Developing governors requires good quality courses to be available (Some LEA’s do this well and at low cost, private providers are more variable and more expensive)
Developing governors would be assisted by the provisions for time off ( noted above) and possibly a small single payment (reward—not remuneration) for attending a pre set number of training courses.
Recruiting governors can be improved by the school making the governing body accessible, directly seeking and encouraging candidates from under-represented groups and the support and encouragement noted above.
Sustaining governing bodies could be made easier if the removal of any governor who is disruptive to the process of governance was simplified. (A simple 75% supported vote of no confidence?)

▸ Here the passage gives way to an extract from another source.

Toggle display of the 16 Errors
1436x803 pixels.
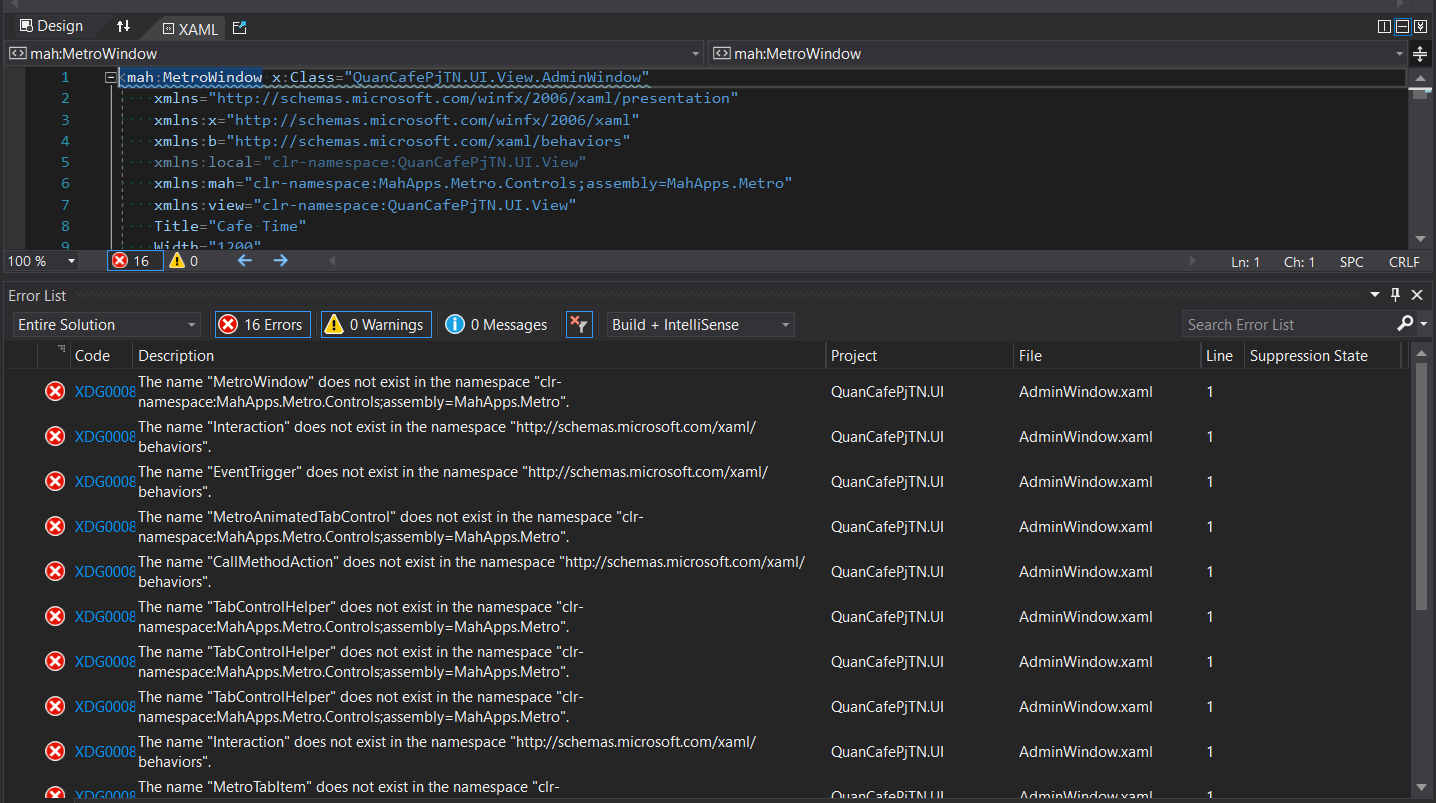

the structure and membership of governing bodies, including the balance between representation and skills
Governing bodies must contain a balance of interests with no group over represented.

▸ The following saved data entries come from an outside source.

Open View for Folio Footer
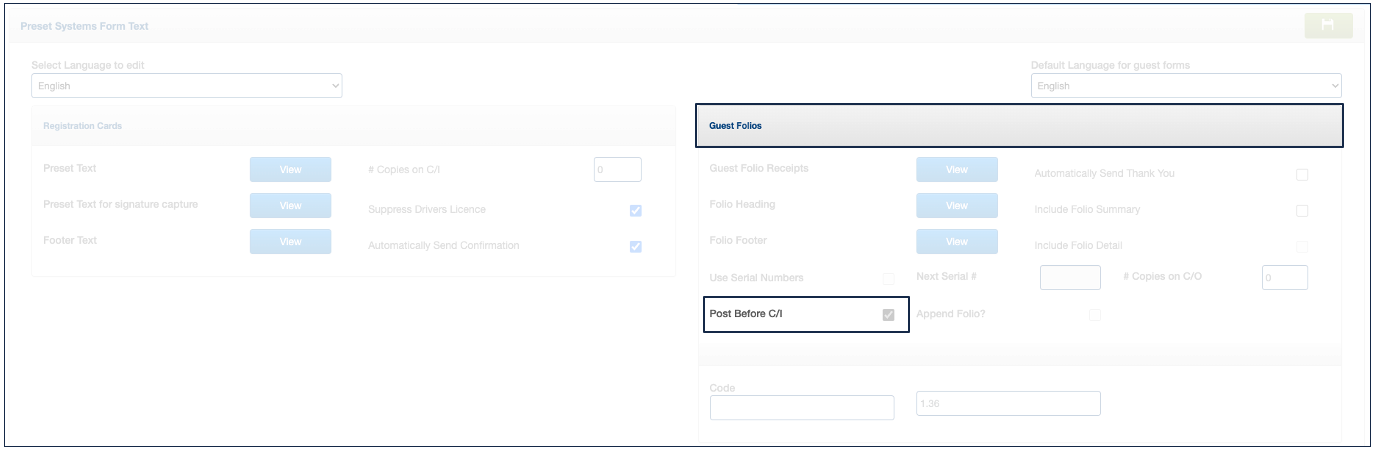This screenshot has width=1376, height=450. click(x=956, y=242)
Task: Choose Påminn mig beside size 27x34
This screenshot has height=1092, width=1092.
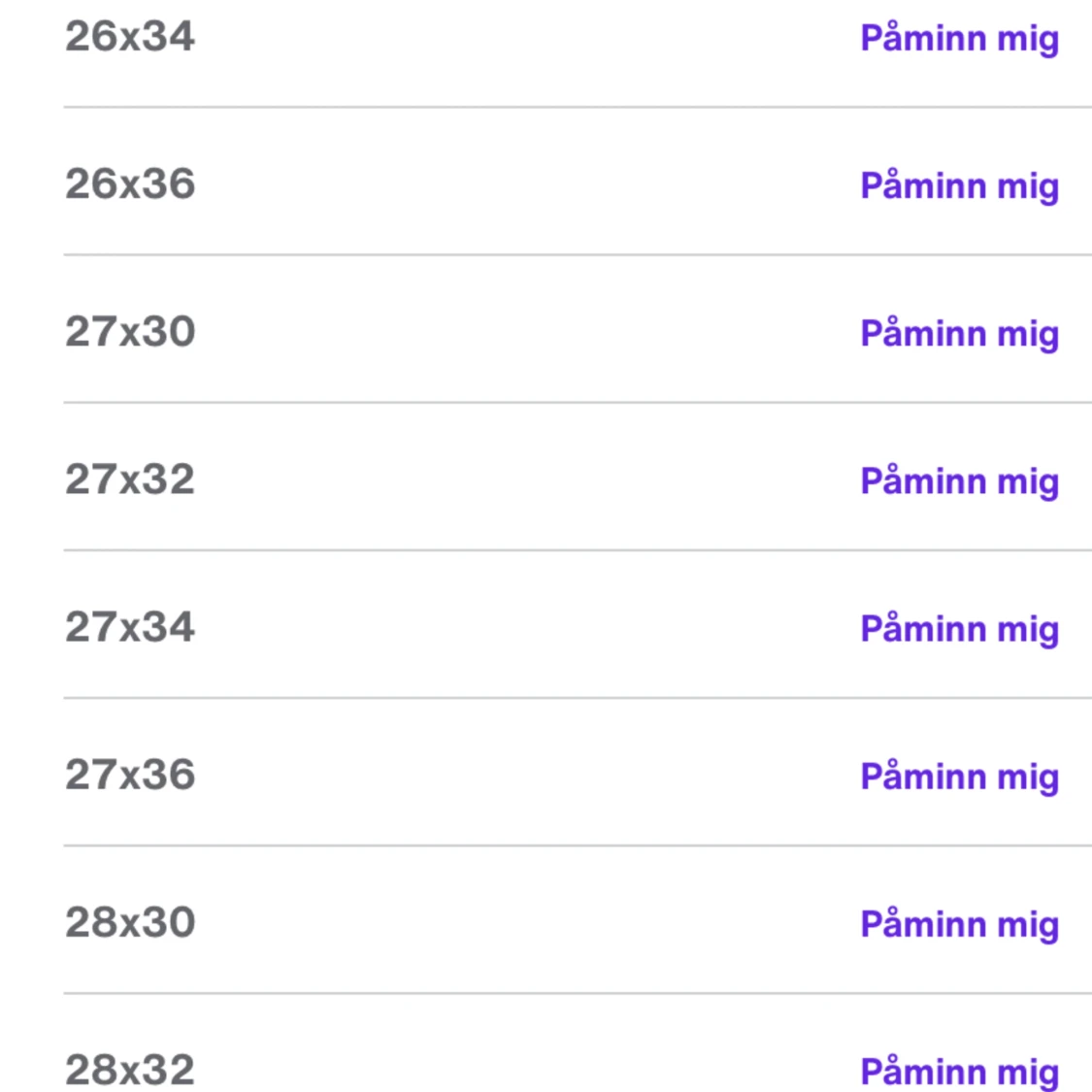Action: [x=959, y=629]
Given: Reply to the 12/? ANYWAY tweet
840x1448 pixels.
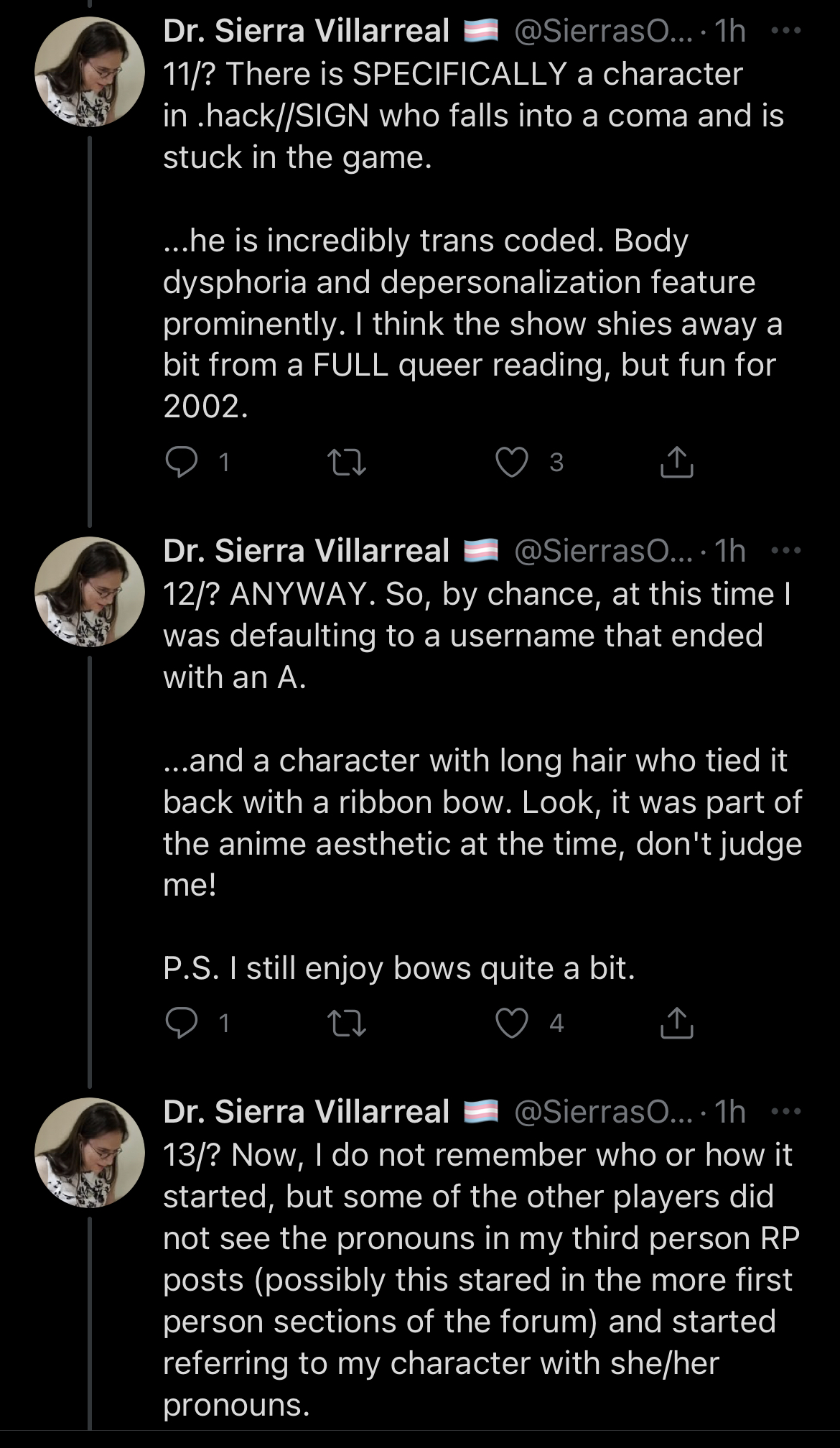Looking at the screenshot, I should pos(182,1023).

Representatives from staff (elected), parents (elected), the local community, elected local politicians and co-opted members with safeguards to maintain the balance. Their should be no place for governance dominated by financial power or narrow self interest—including religions in state funded schools.
Skills are important—but governors are not executive and as such can obtain skilled assistance from staff and—if necessary—external sources. (An experienced clerk to governors is common) A balanced governing body with reasonable educational background can cope quite well.
the effectiveness and accountability of governing bodies
Clearly effectiveness will always be variable as governors change. (OR SHOULD CHANGE)
This is no different to any organisation and certainly should not be a reason for imposing non-representative un-democratic governance on schools. All schools should be externally monitored and this includes the governors. Poor governing bodies should be supported—dysfunctional members replaced if necessary, but not arbitrarily replaced by un-representative appointees.
Governors are individually and collectively accountable under criminal law and this should cover the most flagrant abuses. As governors are (or should be) un paid volunteers they should not be liable to penalties for poor performance. The school executive should be!
Clearly the governance model is not perfect—but like democracy—it is better than the alternatives.
whether new arrangements are required for the remuneration of governors
NO. Remuneration for non-executive governors is a bad idea.
Small rewards for attending training and possibly for outstanding achievements may work in a positive way—but they should not be sufficient to act as an incentive to stand as a governor.
the relationships between governing bodies and other partners, including local authorities, Academy sponsors and trusts, school leaders, and unions
All Governing bodies should have close links with the LEA and work to support the overall provision of educational facilities on a regional basis. Shared facilities, relevant support in a local context and economies of scale for procurement etc are essential for efficient provision of education. The policy of destroying LEA services—supported by examples of poor LEA’s—is generally ill considered. The good LEA’s worked—the bad ones needed sorting out. The system did not need centralising—where it will become remote and ineffective.
Governing bodies hire, monitor and fire school leaders. (A fairly close relationship?)
Governors should generally leave relationships with the unions to the School executive but—if the appropriate skills and knowledge are available can on occasions be supportive in this relationship. The governors role in disciplinary procedures make contact with unions almost inevitable.
All Schools (and by inference governing bodies) should seek to be a vibrant part of the communities they serve.
Academy governors are generally the chattel of the sponsor—that relationship is in-effective and un-acceptable.
whether changes should be made to current models of governance
Yes. The unaccountable and uh-democratic models should be removed and made representative and accountable. The community school model generally works.